— Start of Extracted entries —

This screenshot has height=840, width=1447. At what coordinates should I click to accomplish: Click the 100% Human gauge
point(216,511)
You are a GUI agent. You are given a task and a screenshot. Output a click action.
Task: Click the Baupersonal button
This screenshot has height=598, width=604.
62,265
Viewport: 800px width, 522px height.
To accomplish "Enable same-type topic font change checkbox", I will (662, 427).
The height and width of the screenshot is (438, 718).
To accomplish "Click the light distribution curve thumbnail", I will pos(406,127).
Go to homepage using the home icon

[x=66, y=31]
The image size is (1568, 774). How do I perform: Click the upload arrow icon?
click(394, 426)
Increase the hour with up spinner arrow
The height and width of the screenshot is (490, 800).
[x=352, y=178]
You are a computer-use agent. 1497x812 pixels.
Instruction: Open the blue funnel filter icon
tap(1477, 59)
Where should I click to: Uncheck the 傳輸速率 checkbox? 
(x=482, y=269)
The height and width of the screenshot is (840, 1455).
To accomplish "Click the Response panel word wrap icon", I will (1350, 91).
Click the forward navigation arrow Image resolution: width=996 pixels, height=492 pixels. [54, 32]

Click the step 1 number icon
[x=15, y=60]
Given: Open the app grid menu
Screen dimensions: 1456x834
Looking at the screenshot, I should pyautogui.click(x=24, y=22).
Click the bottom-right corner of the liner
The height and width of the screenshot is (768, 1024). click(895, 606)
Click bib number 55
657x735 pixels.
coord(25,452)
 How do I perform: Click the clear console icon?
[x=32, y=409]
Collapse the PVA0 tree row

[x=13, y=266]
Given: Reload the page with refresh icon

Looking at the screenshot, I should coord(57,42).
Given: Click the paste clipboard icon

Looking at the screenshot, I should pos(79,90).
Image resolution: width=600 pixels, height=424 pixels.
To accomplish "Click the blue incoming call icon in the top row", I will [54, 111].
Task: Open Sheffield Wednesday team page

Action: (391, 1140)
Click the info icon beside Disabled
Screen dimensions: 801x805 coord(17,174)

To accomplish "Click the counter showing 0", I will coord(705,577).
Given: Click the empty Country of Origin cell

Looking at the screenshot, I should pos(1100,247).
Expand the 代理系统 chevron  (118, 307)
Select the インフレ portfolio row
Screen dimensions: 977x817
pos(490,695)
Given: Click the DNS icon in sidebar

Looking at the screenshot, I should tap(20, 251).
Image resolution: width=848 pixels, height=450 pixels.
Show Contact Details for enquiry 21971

— End of Extracted entries —

> Given problem:
Please state how many lines in the data above contain the string "should", giving only the number.

> Written solution:
7